Publié le 20 novembre 2025 à 03h26. Après des mois de résistance, le président américain Donald Trump a finalement signé la loi autorisant la publication des documents liés à l’affaire Jeffrey Epstein, une décision prise sous la pression croissante de son propre parti.
- Le président Trump a signé la loi libérant les dossiers judiciaires de l’affaire Epstein.
- Le ministère de la Justice dispose désormais de 30 jours pour soumettre les documents.
- La loi prévoit des exceptions pour protéger les victimes et les enquêtes en cours.
Donald Trump a annoncé sa décision sur la plateforme Truth Social, mettant fin à une longue saga judiciaire et politique. L’affaire Epstein, impliquant un réseau d’abus sexuels impliquant des personnalités fortunées et influentes, a suscité une vive indignation publique et des appels à la transparence.
Le Sénat américain avait adopté la loi à l’unanimité la veille, après un vote favorable de la Chambre des représentants par 427 voix contre une. Le président avait initialement hésité à signer le texte, mais a finalement cédé face à la pression grandissante de ses propres rangs. Le Congrès américain avait déjà voté en faveur de la loi, ne laissant plus qu’à Trump de donner son accord.
Délai de 30 jours pour la publication
Le ministère de la Justice dispose désormais d’un délai de 30 jours pour soumettre les dossiers. Ces documents comprennent des informations provenant du ministère, du parquet et du FBI, détaillant l’enquête sur Jeffrey Epstein et ses complices. Des documents relatifs à Ghislaine Maxwell, ancienne complice d’Epstein et reconnue coupable dans cette affaire, seront également rendus publics.

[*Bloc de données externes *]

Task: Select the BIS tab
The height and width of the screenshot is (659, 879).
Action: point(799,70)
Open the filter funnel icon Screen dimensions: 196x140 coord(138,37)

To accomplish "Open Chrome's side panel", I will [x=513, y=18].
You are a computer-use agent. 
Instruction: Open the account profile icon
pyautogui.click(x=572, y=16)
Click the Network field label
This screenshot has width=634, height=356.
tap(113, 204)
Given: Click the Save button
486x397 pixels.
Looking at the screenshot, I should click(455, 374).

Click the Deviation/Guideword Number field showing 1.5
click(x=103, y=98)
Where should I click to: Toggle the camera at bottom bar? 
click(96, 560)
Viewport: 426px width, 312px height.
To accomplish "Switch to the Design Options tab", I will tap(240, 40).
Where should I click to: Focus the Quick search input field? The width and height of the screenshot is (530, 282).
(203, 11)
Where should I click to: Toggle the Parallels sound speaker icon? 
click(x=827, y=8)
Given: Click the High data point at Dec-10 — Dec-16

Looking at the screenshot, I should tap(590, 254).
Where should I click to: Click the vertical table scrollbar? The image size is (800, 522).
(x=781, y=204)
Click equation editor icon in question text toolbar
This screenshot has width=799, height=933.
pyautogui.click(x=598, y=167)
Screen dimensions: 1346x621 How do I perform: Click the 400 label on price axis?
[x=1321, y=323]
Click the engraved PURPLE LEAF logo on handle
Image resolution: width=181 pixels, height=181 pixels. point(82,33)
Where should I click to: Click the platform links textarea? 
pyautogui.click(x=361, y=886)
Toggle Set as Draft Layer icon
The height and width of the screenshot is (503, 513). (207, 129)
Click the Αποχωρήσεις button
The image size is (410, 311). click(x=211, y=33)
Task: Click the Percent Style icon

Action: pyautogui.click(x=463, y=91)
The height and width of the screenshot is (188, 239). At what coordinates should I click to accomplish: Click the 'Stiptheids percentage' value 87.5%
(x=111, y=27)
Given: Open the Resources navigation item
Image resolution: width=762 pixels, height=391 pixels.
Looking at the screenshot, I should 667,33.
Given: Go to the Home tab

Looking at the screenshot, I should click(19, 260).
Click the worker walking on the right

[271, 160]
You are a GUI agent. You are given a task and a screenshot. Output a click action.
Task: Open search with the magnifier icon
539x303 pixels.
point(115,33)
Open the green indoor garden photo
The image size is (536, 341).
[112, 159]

La publication comprendra également les journaux de vol du jet privé d’Epstein, incluant les listes de passagers, ainsi que des documents concernant des entreprises, des organisations à but non lucratif ou des agences gouvernementales potentiellement liées à Epstein.
Cependant, des critiques soulignent que la loi accorde au ministère de la Justice un pouvoir discrétionnaire important, permettant de retenir ou de masquer certaines informations, notamment celles concernant la protection de la vie privée des victimes ou la sécurité des enquêtes en cours. Les documents classifiés relevant de la sécurité nationale ne seront pas non plus divulgués.
E-mails récemment révélés
Cette affaire revêt une dimension politique explosive aux États-Unis. Avant son élection en novembre 2024, Donald Trump avait promis de divulguer intégralement les dossiers Epstein. Le non-respect de cette promesse après son entrée en fonction a suscité des critiques et des pressions accrues.
Récemment, des extraits d’e-mails provenant de la succession d’Epstein ont été rendus publics par les démocrates, mentionnant le nom de Trump. Ces révélations ont alimenté de nouvelles spéculations quant à l’étendue des connaissances du président républicain concernant les crimes d’Epstein.
Un réseau d’abus sur plusieurs années
Le financier new-yorkais Jeffrey Epstein, issu de la haute société, entretenait des relations avec des personnalités influentes. Pendant des années, il a orchestré un réseau d’abus sexuels impliquant de nombreuses jeunes femmes et mineures, dont il était lui-même l’auteur.
Après une première condamnation, l’affaire a été rouverte et Epstein a été de nouveau arrêté. Il est décédé dans sa cellule de prison en 2019 à l’âge de 66 ans, son décès ayant été officiellement qualifié de suicide. Sa mort et ses liens avec des personnalités fortunées continuent d’alimenter les spéculations sur une possible implication de cercles influents.